▶ [What this task involves]: Please explain, using the Guess Who solver page below, why Female and Short Hair are the first features to query.

▶ [Page excerpt]:
*** Begin section ***

Guess Who Solver

This script implements a strategy for the game of Guess Who? using the concept of conditional mutual information.

We first run through a demo of how the strategy works. The Python functions that are used in the demo will be shown at the end.

Demo

We will use a simplified Guess Who set-up with only 6 names and 5 features or characteristics, as shown in the following dataframe:

(1 represents 'Yes', 0 represents 'No')

In [10]:
df
Out[10]:
Name Female Glasses Short Hair Brown Eyes Headgear
0 Alice 1 0 0 1 1
1 Bob 0 1 1 1 0
2 Charles 0 0 1 0 0
3 Diane 1 1 0 1 0
4 Emma 1 0 1 1 1
5 Fred 0 0 0 0 0

Intuitively, we should first query the features that divide the dataset into half. These are Female and Short Hair.

Our intuition agrees with the conditional mutual information between each feature and the set of all names. Female and Short Hair have the highest CMI, assuming we don't know the values of any of the features:

In [11]:
known_features = {}
features_by_cmi(df,known_features)

*** End section ***

▶ [Dataset content]:
*** Begin section ***

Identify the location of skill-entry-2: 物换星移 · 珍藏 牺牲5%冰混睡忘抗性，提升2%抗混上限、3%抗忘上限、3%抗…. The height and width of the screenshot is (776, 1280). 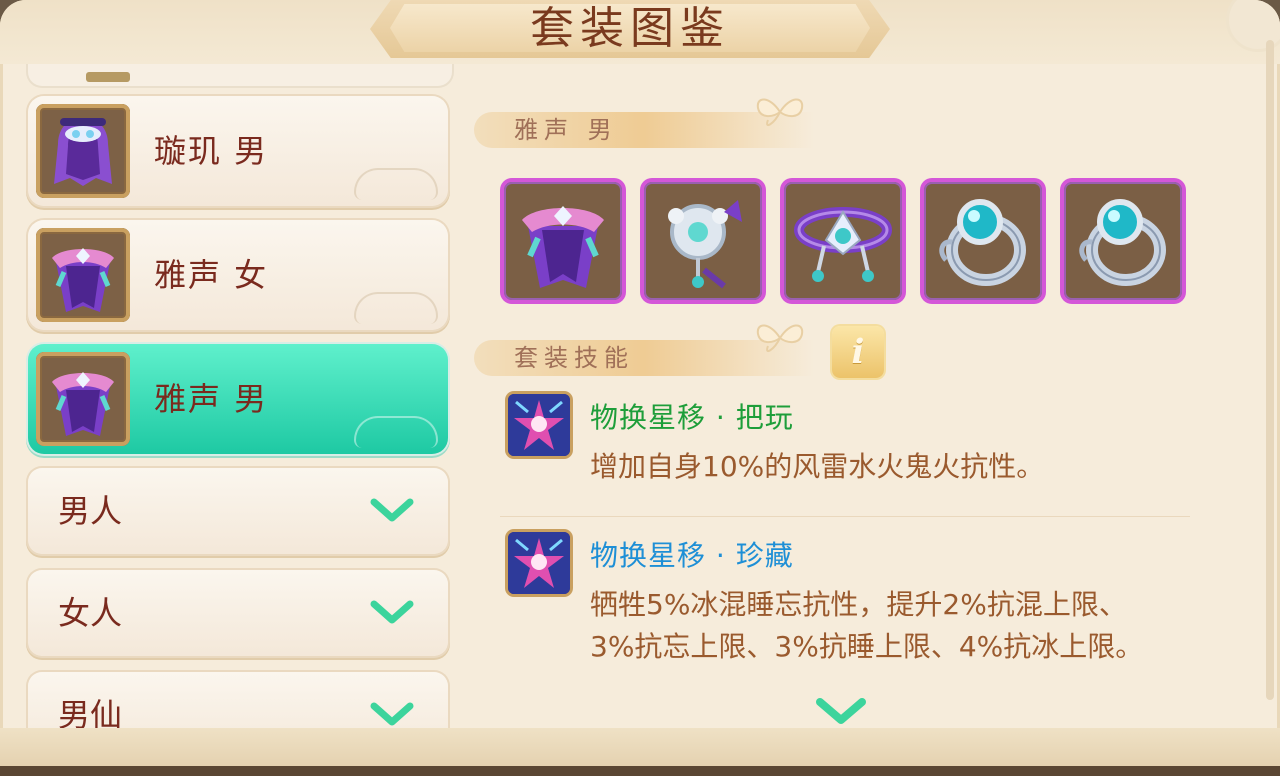
(846, 627).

*** End section ***

▶ [Exercise solution]: Each of them divides the six names into two equal halves, so asking about either one rules out half the candidates. The conditional mutual information agrees: when no feature values are known yet, Female and Short Hair have the highest CMI with the set of all names.